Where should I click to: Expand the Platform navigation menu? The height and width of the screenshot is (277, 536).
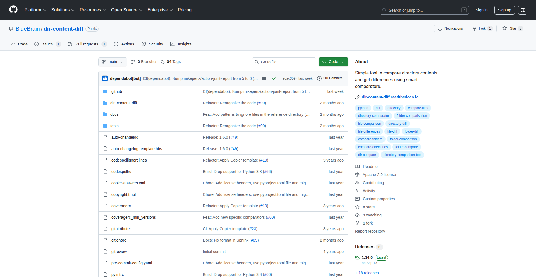(x=35, y=10)
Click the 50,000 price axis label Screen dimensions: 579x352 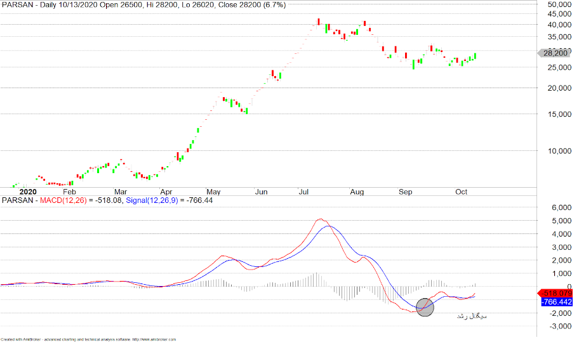tap(557, 5)
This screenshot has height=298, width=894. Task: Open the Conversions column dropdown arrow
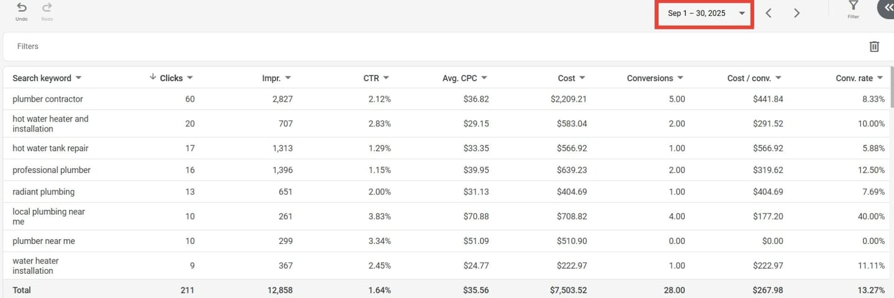point(680,78)
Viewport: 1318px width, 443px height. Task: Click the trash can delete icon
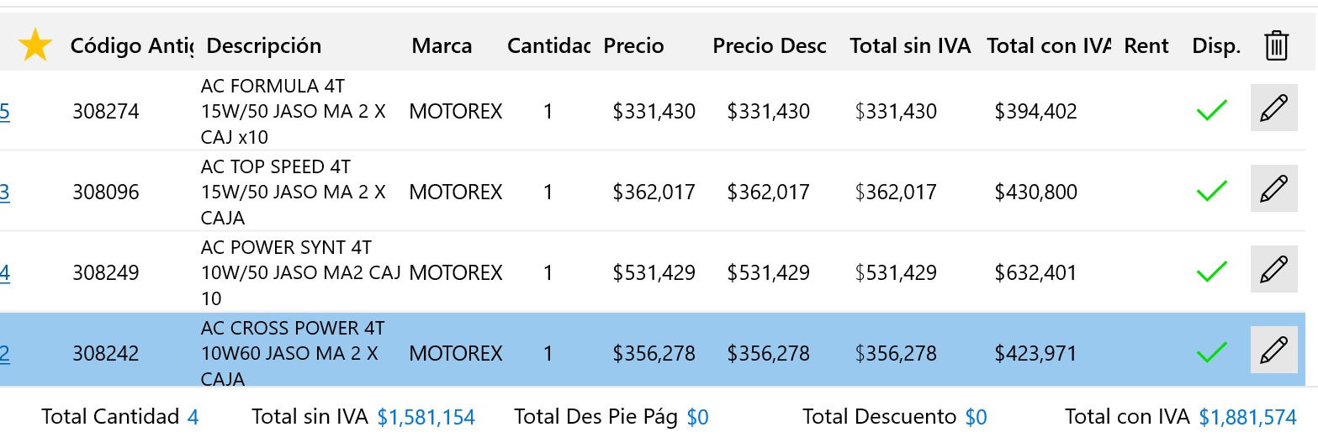pyautogui.click(x=1276, y=45)
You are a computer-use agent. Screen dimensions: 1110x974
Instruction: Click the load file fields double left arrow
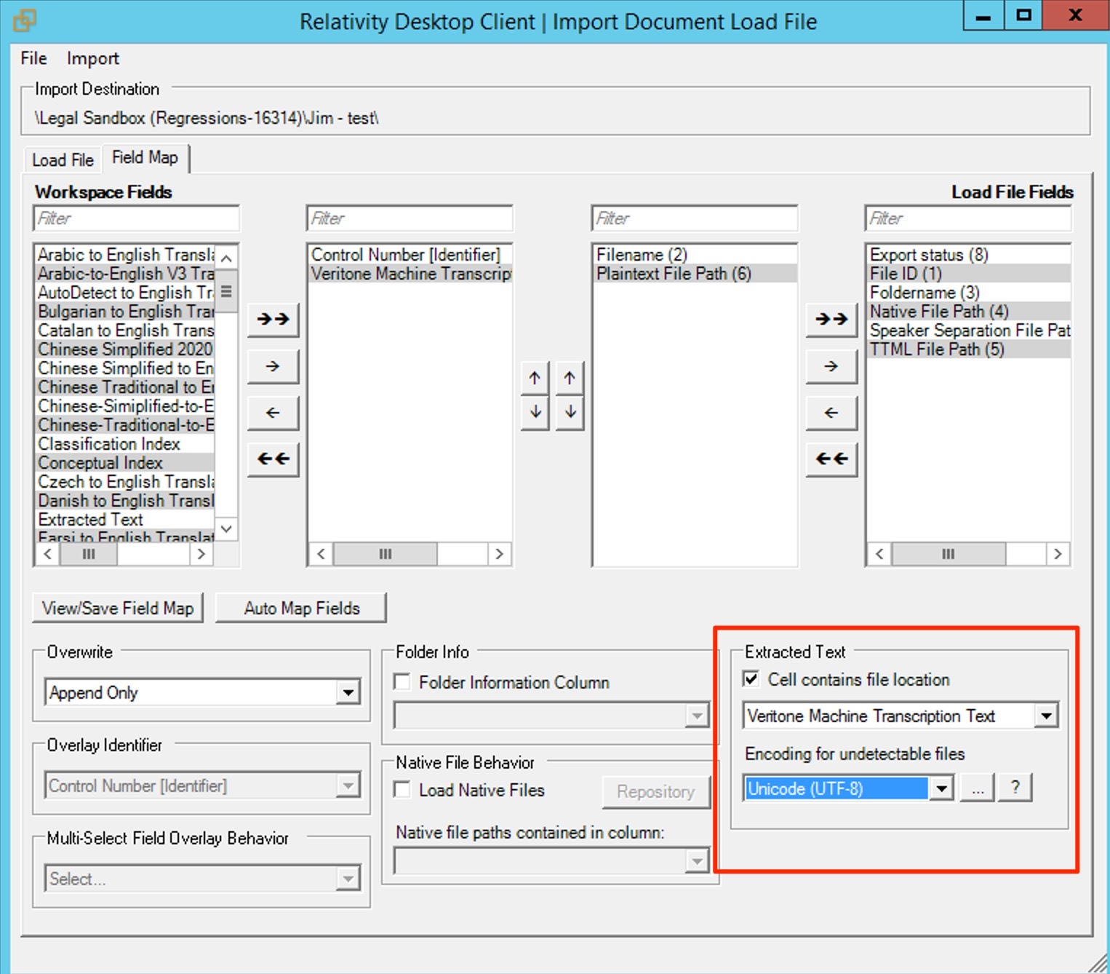(831, 459)
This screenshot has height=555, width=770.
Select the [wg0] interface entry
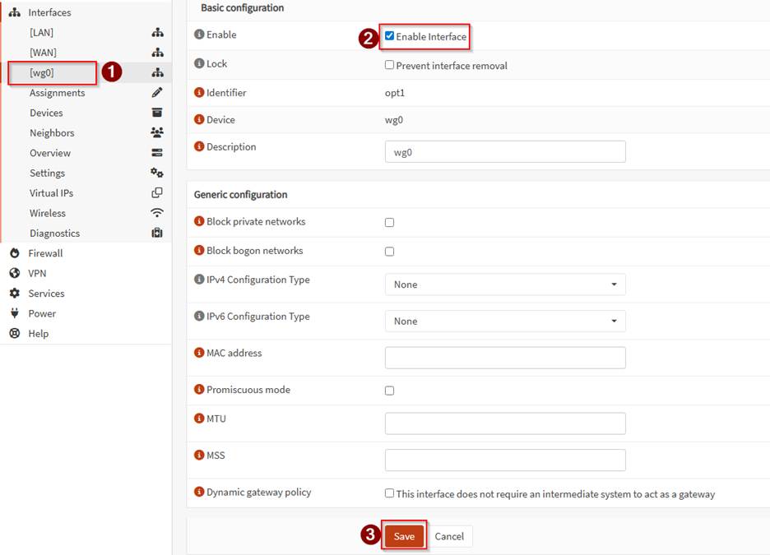(43, 72)
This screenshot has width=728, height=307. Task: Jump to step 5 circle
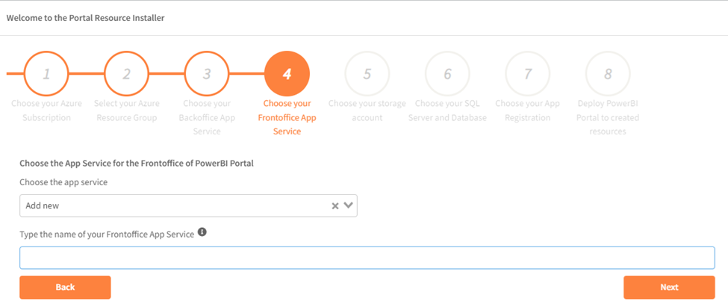[367, 74]
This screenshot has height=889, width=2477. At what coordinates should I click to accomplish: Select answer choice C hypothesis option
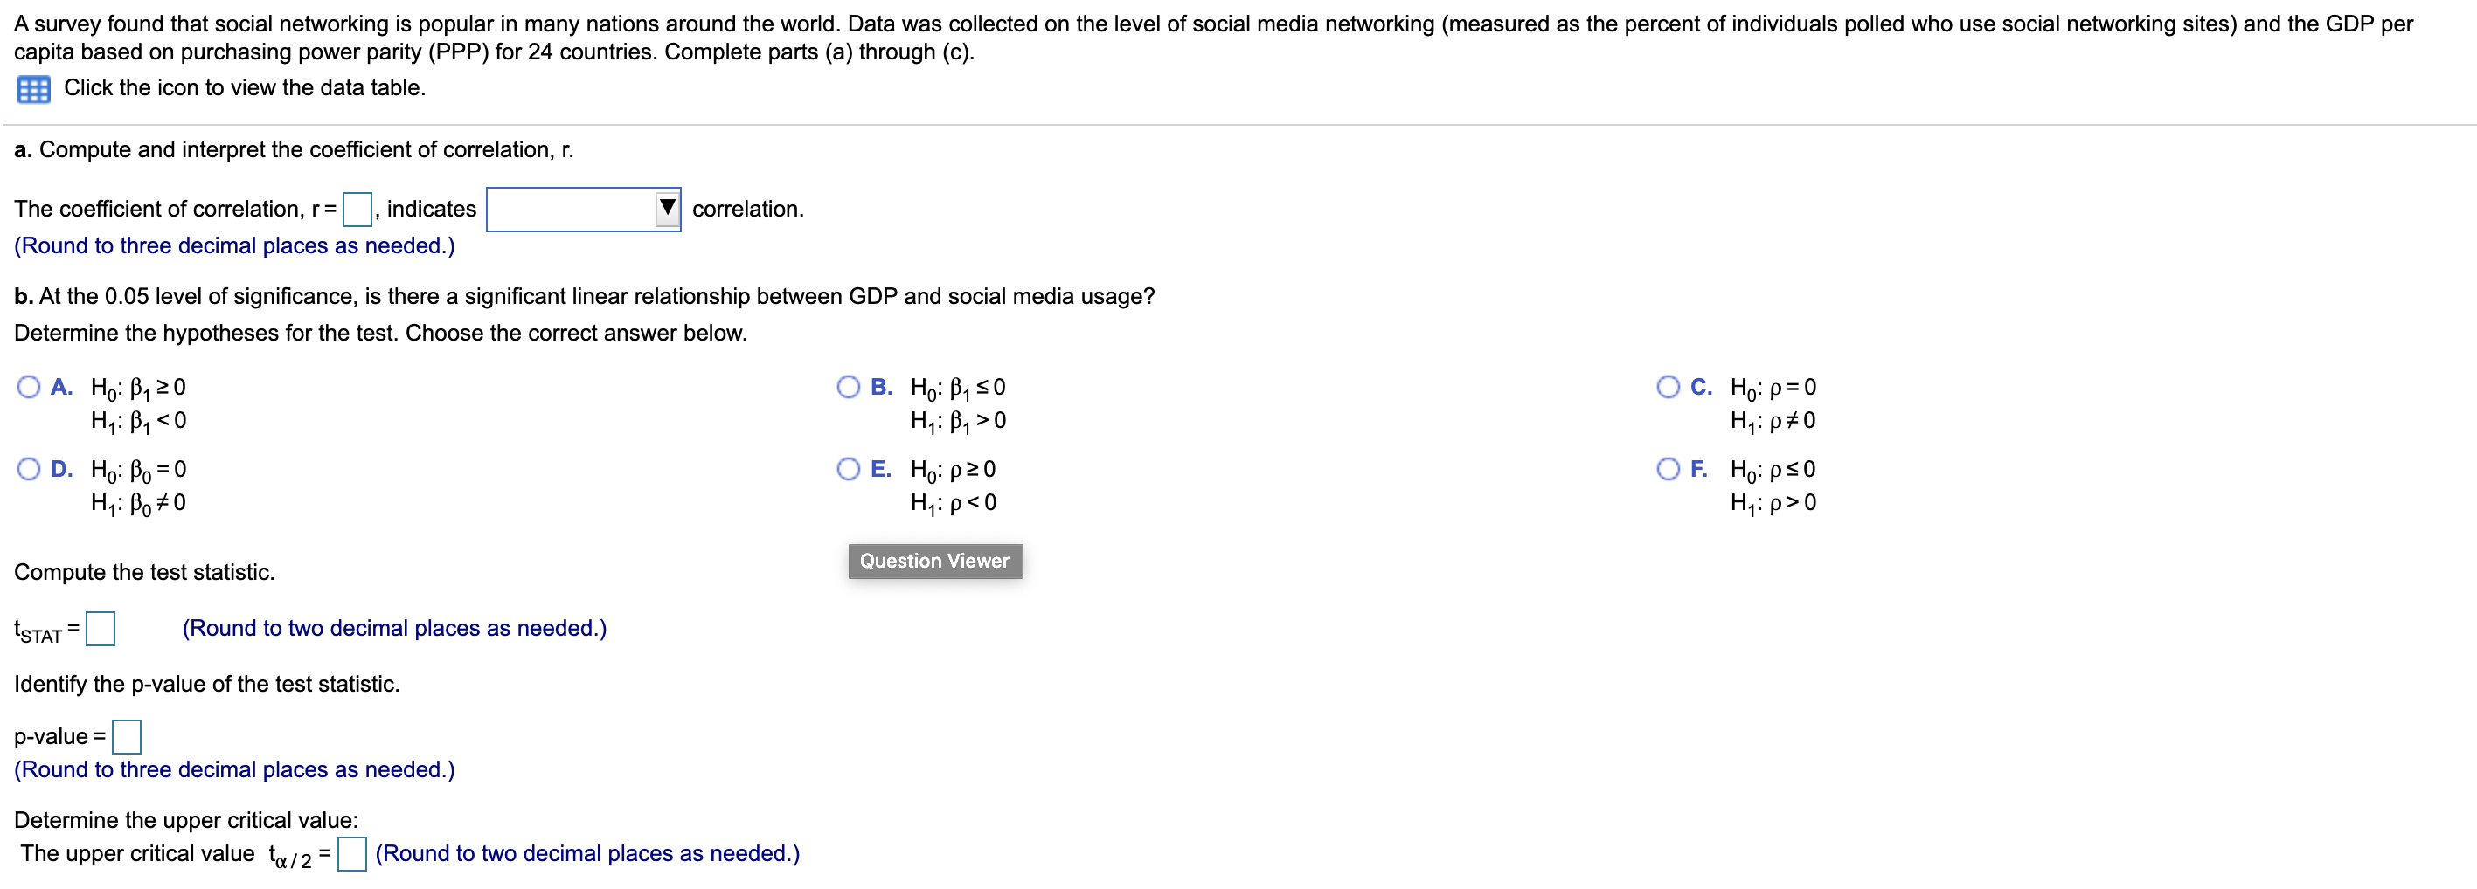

- Task statement
Could you give again precisely the lines from the one containing "Viewport: 1318px width, 443px" through the final line of the material above, both included, and no others, dropping the pictures?

- Exercise answer
Viewport: 1318px width, 443px height. Task: Click the trash can delete icon
pyautogui.click(x=1276, y=45)
You are a computer-use agent. Screen dimensions: 1110x974
Instruction: Click the load file fields double left arrow
(831, 459)
This screenshot has height=555, width=770.
Select the [wg0] interface entry
(43, 72)
This screenshot has width=728, height=307. Task: Jump to step 5 circle
[367, 74]
This screenshot has height=889, width=2477. At what coordinates should I click to accomplish: Select answer choice C hypothesis option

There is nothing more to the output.